There are a number of things that have contributed to that change. It’s always excited to have another medication to offer families that works by a different mechanism. It gives us more tools to help manage that particular patient. When thinking about the patient population overall, Lennox-Gastaut is a disorder that has lots of different ideologies. With genetic testing, we’re better able to identify the etiologies for several of these patients. It may be that there is a particular drug that works better for one particular genetic disorder and so it’s allowing us to start to cohort those patients.
Thinking back to fenfluramine, many children with Dravet syndrome do meet criteria for Lennox-Gastaut. We know that the response rates looked better in the Dravet population than they did for the Lennox-Gastaut population. Having a genetic diagnosis may help guide us in management. I suspect that might be true for a number of other genetic disorders as well. We hope we could then say, "You have genetic mutation X, Y, Z, etc, which meets the criteria for Lennox-Gastaut, but when we look at the 10 medications that are available, we know a particular medicine works better than another.”

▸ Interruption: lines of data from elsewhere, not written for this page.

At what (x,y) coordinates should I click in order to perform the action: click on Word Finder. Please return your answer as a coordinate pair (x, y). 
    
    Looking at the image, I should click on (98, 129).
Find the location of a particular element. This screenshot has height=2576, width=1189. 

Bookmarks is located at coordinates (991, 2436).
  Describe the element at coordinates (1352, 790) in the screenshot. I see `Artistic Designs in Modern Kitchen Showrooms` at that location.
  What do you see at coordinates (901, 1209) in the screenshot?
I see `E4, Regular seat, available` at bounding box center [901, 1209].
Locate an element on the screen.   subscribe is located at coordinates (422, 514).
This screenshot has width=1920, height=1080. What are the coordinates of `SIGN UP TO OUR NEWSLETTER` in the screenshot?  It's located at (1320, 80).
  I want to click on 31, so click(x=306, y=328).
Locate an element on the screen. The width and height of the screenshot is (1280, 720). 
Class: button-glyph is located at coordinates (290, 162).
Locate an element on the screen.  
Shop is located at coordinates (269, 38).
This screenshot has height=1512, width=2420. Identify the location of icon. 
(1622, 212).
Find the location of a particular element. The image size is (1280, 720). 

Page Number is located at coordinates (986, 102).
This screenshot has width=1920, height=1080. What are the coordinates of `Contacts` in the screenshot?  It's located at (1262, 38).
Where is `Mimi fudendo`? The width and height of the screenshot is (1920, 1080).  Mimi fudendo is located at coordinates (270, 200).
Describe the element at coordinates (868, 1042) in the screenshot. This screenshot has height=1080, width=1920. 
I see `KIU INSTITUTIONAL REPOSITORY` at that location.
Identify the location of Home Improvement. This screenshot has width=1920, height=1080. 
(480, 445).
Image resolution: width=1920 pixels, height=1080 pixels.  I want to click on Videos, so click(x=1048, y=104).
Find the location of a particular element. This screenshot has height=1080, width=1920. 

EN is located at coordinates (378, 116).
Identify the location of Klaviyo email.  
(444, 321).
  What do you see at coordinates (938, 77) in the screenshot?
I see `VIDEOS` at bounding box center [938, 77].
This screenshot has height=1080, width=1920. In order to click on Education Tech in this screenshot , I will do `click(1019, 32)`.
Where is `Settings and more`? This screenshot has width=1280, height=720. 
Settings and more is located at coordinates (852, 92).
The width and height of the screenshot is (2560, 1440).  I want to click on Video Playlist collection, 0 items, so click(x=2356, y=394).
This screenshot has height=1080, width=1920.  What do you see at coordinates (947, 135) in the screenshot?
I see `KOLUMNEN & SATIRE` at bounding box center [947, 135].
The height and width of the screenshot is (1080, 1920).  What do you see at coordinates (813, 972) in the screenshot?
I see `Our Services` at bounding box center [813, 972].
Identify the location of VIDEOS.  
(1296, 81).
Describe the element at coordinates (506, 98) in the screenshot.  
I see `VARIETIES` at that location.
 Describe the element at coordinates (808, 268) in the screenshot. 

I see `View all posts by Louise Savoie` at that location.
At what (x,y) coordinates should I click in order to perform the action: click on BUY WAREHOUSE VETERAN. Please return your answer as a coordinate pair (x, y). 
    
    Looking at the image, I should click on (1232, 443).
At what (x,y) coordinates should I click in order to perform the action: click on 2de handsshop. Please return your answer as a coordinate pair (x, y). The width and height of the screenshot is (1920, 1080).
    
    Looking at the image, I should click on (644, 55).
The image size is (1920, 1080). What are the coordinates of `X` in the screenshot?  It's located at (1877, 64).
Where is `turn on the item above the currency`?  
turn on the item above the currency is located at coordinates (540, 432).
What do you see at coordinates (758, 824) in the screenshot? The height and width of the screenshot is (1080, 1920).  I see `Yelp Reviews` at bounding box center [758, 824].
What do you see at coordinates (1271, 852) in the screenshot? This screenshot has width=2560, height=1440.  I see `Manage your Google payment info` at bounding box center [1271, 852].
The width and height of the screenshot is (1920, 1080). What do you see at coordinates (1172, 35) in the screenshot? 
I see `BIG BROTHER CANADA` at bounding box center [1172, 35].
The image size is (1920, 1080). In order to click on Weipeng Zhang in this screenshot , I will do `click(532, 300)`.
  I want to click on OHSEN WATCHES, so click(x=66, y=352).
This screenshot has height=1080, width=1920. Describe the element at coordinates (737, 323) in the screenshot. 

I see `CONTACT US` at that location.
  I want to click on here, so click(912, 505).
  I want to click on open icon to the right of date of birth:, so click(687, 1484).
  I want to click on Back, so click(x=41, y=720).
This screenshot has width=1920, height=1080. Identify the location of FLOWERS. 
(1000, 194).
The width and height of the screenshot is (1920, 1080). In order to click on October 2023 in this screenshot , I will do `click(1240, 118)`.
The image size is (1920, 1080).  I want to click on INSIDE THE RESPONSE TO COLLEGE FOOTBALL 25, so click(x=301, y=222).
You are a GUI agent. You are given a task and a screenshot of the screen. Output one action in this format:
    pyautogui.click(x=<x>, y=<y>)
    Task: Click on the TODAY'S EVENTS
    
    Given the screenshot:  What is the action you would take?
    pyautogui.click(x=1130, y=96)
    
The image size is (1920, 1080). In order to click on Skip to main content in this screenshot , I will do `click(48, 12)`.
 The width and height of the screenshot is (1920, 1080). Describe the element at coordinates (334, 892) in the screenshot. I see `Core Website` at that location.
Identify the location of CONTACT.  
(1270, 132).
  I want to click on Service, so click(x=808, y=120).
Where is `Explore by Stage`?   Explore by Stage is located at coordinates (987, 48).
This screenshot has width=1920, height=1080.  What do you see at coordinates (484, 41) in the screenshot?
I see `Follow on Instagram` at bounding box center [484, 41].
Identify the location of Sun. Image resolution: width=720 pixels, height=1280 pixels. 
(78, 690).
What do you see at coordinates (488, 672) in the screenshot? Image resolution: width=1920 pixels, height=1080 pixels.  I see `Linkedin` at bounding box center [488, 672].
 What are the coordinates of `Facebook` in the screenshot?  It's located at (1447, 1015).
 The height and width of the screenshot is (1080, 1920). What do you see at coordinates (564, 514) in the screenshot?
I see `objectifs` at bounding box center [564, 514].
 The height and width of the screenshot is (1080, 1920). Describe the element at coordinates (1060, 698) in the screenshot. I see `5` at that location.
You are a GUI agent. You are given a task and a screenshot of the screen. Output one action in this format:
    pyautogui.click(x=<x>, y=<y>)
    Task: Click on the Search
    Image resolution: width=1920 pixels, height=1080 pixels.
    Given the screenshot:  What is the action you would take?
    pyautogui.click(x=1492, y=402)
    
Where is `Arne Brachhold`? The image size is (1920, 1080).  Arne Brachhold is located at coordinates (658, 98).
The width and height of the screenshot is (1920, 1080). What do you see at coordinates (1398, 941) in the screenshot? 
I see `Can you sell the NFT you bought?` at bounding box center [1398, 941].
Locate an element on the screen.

We still have children seizing. The critical need is to have treatments that are effective for every child, not just 6.5% of children. There’s still a huge critical need. Seizures are a small portion of what these children and families live with though. They also have intellectual impairments, behavior and sleep issues, and motor issues. We need to make sure that we’re addressing all the needs of the child. I do think that as we’ve seen better control of seizures, the better some of those are things are. It’s not as simple as just addressing the seizures. We need to address the holistic view of the child. Every step forward that we make is better. We also have to figure out how to intervene earlier. How do we recognize these children earlier and get them to treatment as quick as possible? That’s true for all patients. Many children with Lennox-Gastaut don’t get diagnosed until much later. We know that at least one-third, if not more, of children who had infantile spasms will evolve into Lennox-Gastaut. Is that a crucial point where we can intervene and prevent the development of Lennox-Gastaut. There’s a lot of work yet to be done.